◆ Description of the task ◆
Update the material below by replacing "Recalculate" with "Refresh" and leaving everything else unchanged. Omit the pictures from your answer.

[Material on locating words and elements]
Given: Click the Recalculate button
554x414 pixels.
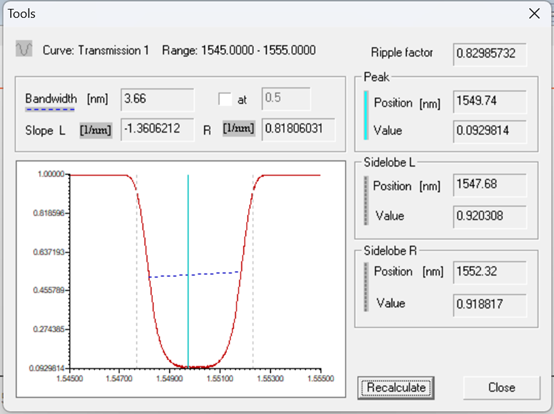Looking at the screenshot, I should [x=396, y=388].
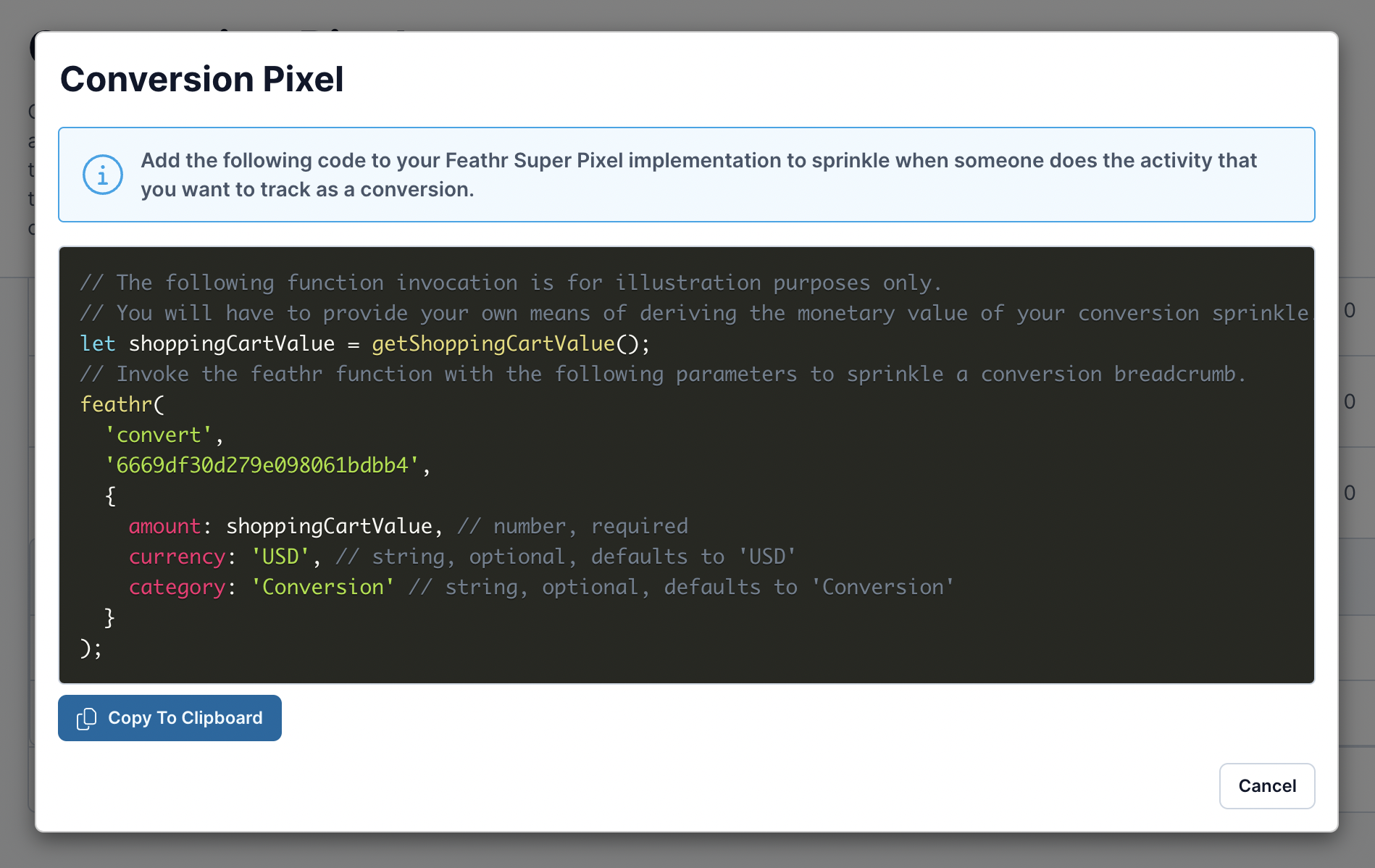Click the Conversion Pixel dialog title

[201, 79]
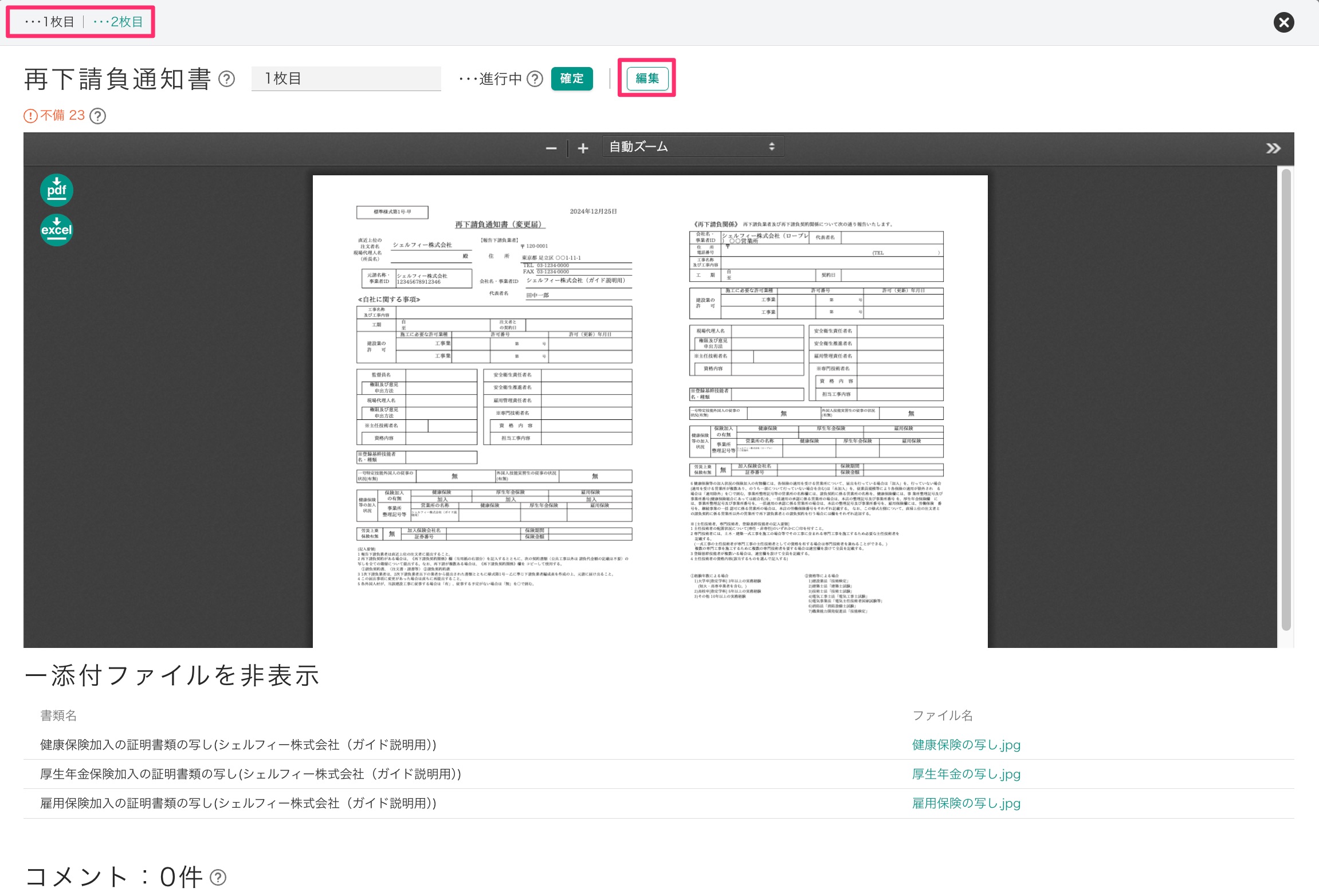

◆ Result of this task ◆
Given: Click the Refresh button
554x414 pixels.
Looking at the screenshot, I should [x=396, y=388].
Click the Conversion Pixel dialog title

[201, 79]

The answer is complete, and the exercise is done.